■ **Exercise brief**
Reproduce verbatim the rows between the line containing "Where should I click to: Select the" and the line containing "pos(226,116)", inclusive. Output only those rows.

■ **Data shown**

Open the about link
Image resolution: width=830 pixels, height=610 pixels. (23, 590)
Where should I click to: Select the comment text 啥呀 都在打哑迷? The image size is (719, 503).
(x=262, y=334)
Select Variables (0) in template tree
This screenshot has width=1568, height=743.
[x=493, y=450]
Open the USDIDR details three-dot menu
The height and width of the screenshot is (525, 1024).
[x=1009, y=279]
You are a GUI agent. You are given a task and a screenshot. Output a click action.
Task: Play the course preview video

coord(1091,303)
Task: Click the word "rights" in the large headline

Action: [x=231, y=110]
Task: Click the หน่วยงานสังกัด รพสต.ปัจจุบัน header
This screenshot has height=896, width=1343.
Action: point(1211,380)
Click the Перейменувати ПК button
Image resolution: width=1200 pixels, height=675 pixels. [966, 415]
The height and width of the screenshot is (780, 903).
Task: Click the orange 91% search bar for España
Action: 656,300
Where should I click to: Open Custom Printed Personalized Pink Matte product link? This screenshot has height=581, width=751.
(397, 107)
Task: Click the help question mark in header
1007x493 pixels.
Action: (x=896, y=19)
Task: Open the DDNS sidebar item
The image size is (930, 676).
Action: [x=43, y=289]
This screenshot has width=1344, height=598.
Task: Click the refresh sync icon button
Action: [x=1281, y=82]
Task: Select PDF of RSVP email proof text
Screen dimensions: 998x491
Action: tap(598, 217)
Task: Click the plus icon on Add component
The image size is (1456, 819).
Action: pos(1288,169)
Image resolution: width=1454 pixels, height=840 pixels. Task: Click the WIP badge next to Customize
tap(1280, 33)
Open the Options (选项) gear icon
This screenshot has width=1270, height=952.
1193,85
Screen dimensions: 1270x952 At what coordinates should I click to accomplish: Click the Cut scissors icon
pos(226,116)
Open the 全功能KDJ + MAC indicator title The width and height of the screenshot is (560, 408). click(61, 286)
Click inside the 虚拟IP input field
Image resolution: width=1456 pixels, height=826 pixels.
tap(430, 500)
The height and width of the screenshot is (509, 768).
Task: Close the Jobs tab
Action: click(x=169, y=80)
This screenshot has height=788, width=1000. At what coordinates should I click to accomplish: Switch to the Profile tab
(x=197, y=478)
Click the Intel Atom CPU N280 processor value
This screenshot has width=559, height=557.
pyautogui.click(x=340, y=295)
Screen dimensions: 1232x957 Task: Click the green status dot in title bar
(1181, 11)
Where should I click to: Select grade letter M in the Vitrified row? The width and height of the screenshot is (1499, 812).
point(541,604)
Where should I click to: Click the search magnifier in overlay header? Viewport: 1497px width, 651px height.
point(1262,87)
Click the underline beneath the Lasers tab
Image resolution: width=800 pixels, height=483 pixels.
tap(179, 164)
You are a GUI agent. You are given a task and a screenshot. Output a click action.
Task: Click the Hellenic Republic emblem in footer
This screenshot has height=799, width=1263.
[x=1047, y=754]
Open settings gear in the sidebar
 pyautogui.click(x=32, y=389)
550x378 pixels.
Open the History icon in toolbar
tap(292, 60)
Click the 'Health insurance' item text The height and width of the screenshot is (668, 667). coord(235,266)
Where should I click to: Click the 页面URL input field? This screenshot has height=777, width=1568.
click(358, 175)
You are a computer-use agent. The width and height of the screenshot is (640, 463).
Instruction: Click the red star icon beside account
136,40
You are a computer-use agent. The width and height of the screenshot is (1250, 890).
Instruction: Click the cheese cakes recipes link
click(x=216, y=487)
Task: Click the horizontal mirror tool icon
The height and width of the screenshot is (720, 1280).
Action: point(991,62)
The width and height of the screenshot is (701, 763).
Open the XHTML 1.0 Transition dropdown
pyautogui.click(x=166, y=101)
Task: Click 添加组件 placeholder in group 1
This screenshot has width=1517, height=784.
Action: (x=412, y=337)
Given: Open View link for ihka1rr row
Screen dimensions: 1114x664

■ **Response**
Where should I click to: Select the comment text 啥呀 都在打哑迷? The image size is (719, 503).
(x=262, y=334)
Select Variables (0) in template tree
This screenshot has width=1568, height=743.
[x=493, y=450]
Open the USDIDR details three-dot menu
The height and width of the screenshot is (525, 1024).
[x=1009, y=279]
You are a GUI agent. You are given a task and a screenshot. Output a click action.
Task: Play the course preview video

coord(1091,303)
Task: Click the word "rights" in the large headline

Action: [x=231, y=110]
Task: Click the หน่วยงานสังกัด รพสต.ปัจจุบัน header
This screenshot has height=896, width=1343.
Action: point(1211,380)
Click the Перейменувати ПК button
Image resolution: width=1200 pixels, height=675 pixels. [966, 415]
The height and width of the screenshot is (780, 903).
Task: Click the orange 91% search bar for España
Action: 656,300
Where should I click to: Open Custom Printed Personalized Pink Matte product link? This screenshot has height=581, width=751.
(397, 107)
Task: Click the help question mark in header
1007x493 pixels.
Action: (x=896, y=19)
Task: Open the DDNS sidebar item
The image size is (930, 676).
Action: [x=43, y=289]
This screenshot has width=1344, height=598.
Task: Click the refresh sync icon button
Action: [x=1281, y=82]
Task: Select PDF of RSVP email proof text
Screen dimensions: 998x491
Action: tap(598, 217)
Task: Click the plus icon on Add component
The image size is (1456, 819).
Action: pos(1288,169)
Image resolution: width=1454 pixels, height=840 pixels. Task: Click the WIP badge next to Customize
tap(1280, 33)
Open the Options (选项) gear icon
This screenshot has width=1270, height=952.
1193,85
Screen dimensions: 1270x952 At what coordinates should I click to accomplish: Click the Cut scissors icon
pos(226,116)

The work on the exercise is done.